I want one!
I want one! This was the enthusiastic reaction of a Brazilian student after her first encounter with a scintillometer at the CloudRoots campaign in Amazonia. The scintillometer is indeed a special instrument that deserves admiration. It measures the turbulent transports of heat, water vapour and CO2 through the atmosphere over path of 50m to 10km depending on the type of scintillometer. It is an essential ingredient of the CloudRoots toolkit as it allows us to measure these transports over short time intervals of only 10 seconds. This makes it possible to study the influence of individual cumulus cloud shading on surface processes and how that feeds back to the formation of clouds, where the clouds effectively are rooted in the vegetation.

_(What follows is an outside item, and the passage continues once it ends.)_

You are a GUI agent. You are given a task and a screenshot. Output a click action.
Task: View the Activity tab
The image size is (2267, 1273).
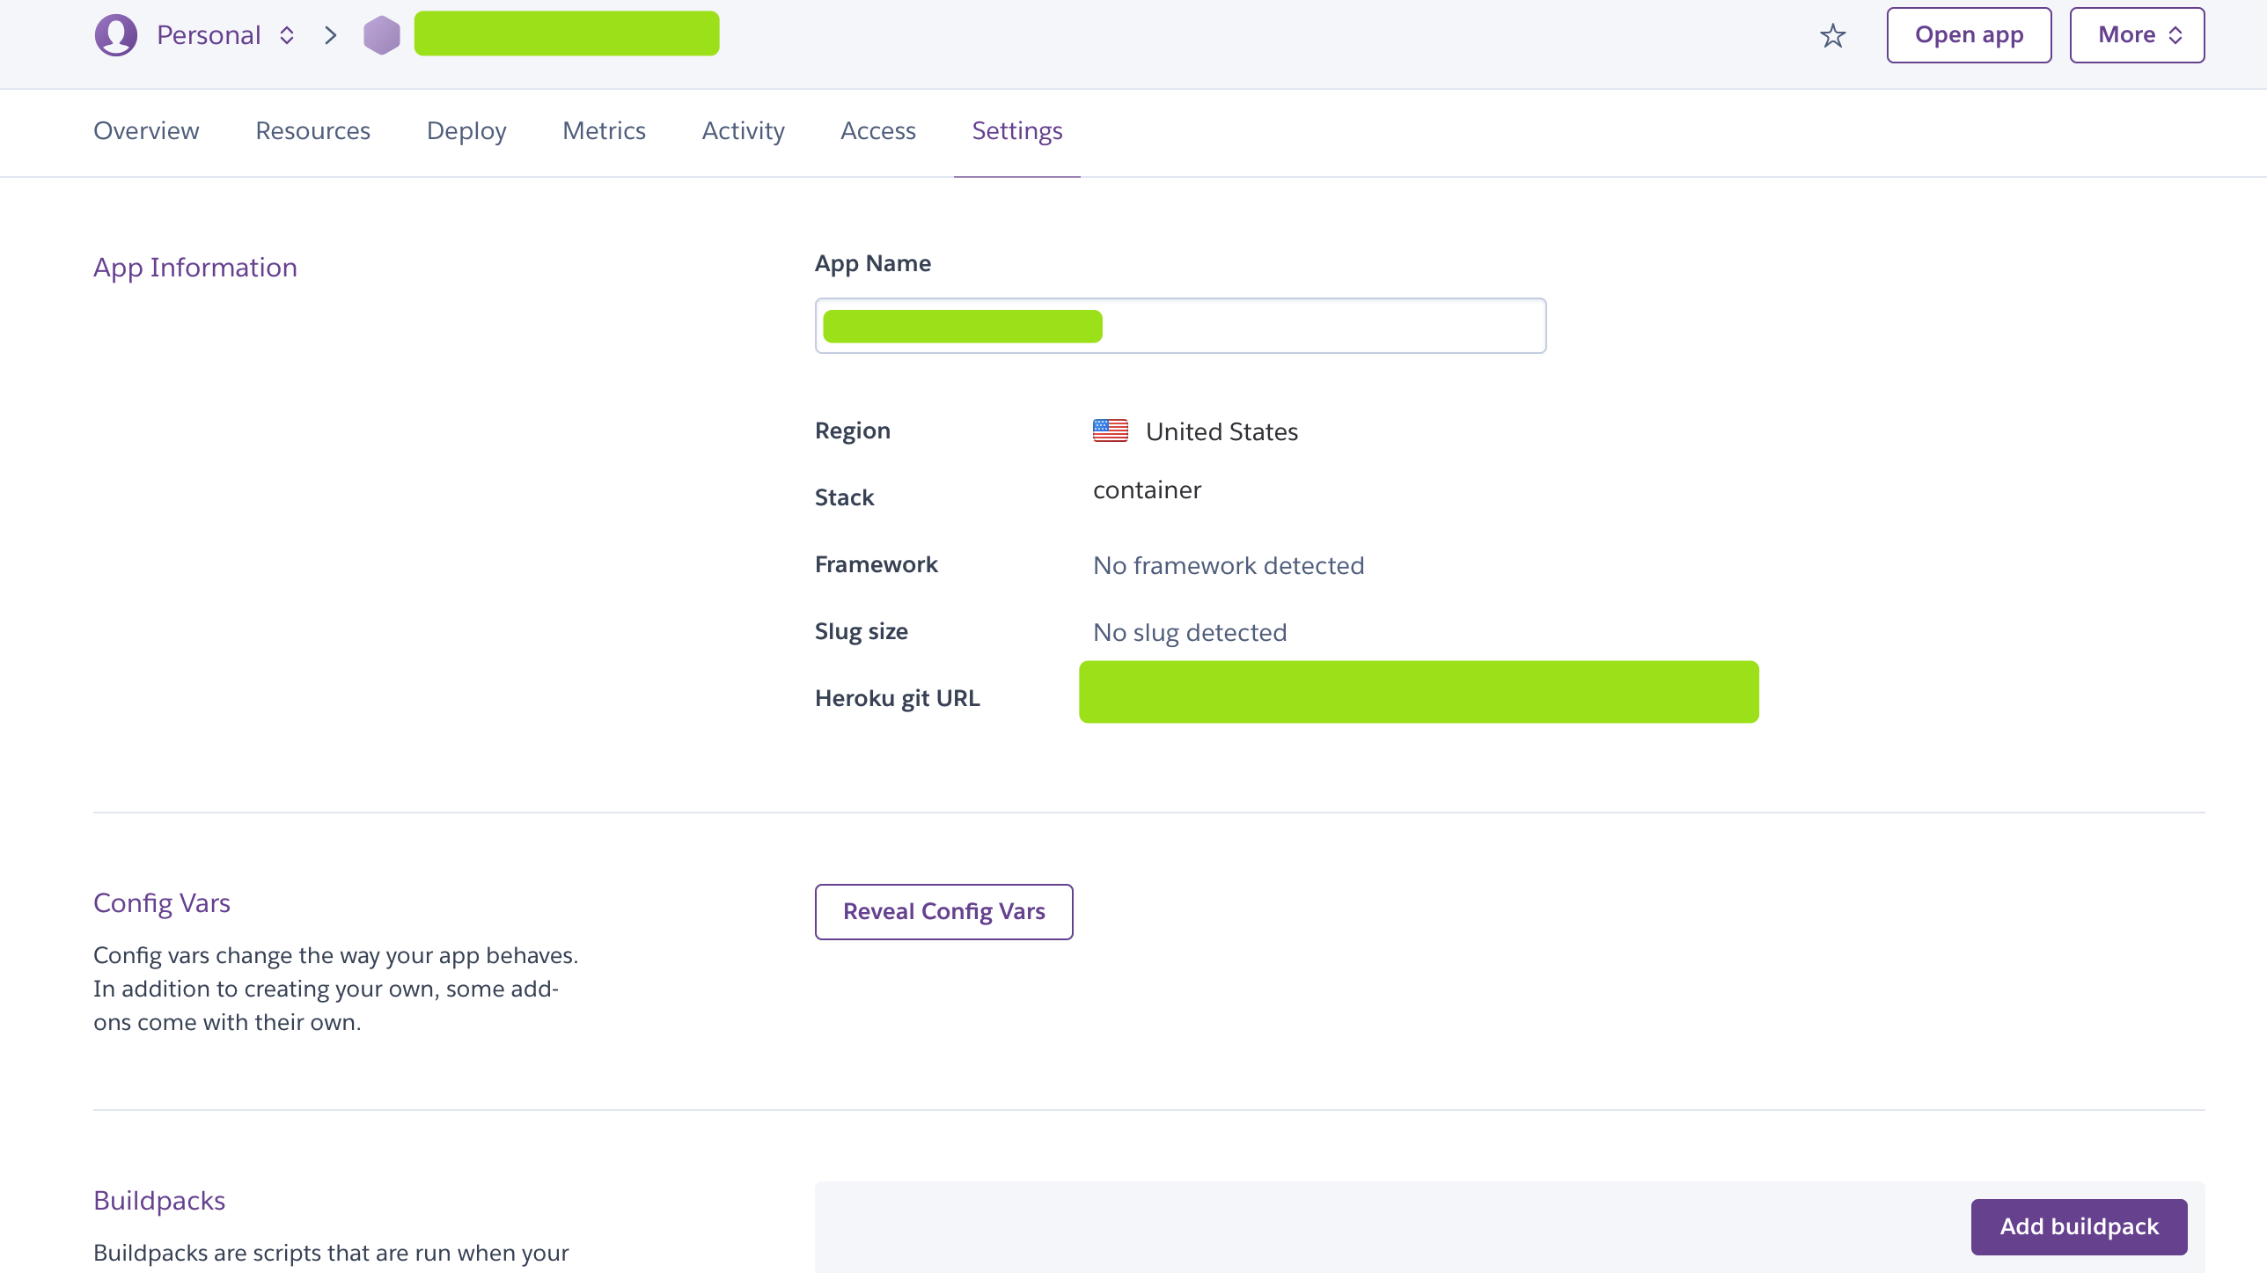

So much about the scintillometer technique. Let’s talk about us, the CloudRoots team. The busy days of installation of all equipment are behind us and the campaign goes well. Every day we babysit the equipment, trying not to interfere with the measurements too much and in the meantime we started to work on the data. Also there is now time to enjoy camp-life and write a piece for the blog. I am sitting behind my laptop with a cup of coffee eating some freshly baked banana chips.
Some of us have been here over 2 weeks and we consider ourselves camp veterans already. We mastered the art of sleeping sideways in a hammock, we look ahead when serving food knowing that the best dishes may be down the line, we bring a flash light to night time restroom visits to scare away the snakes, those sort of things. Snakes, monkeys, parrots, mutums, toucans and more, we have seen it all. There is a camp crocodile that lives in a small pond around the corner.
Today Mauricio, Antonio and James, the local technicians are converting a big cable reel into a set of outdoors tables. Some of us are keep in shape walking up and down the 325m tower a couple of times a week. Others make use of the make-shift gym. Latest, exciting development is that Andre, a new cook arrived. We had not much to complain about before with regularly barbequed tambaqui (big, fatty river fish) and fresh tapioca in the morning. But with the arrival of Andre we are eating Michelin star food in the middle of the jungle. Life is good, the weather cooperates, the instruments cooperate and although we sometimes feel tired (“snoring” is a theme often discussed at the 6:00 breakfast) our spirits are high.
Back to scintillometers. What I didn’t mention yet is that they consist of a transmitter and receiver and we brought two systems. Installing them was not a trivial task as we had to climb all of the towers to 60m height with the heavy equipment. Here we have to mention the great help we got from “tower whisperer” Valmir Ferreira, already mentioned and hailed in a previous blog. He climbed the tower to install the laser scintillometer receiver in one long haul of 4 hours of being in the tower hanging in his harness. He is and always will be our hero. The scintillometer is a photogenic instrument. If you look well you can see a small red dot in the opposite tower marking the transmitter position. At night the other scintillometer at the ATTO tower lights up the platform where the CloudRoots team gathered most of the equipment.
That is it for today. A shower announced itself with gusts of cool winds, but it seems that the rain will fall a few kilometres away from us. Life is and remains good. Tudo está bem!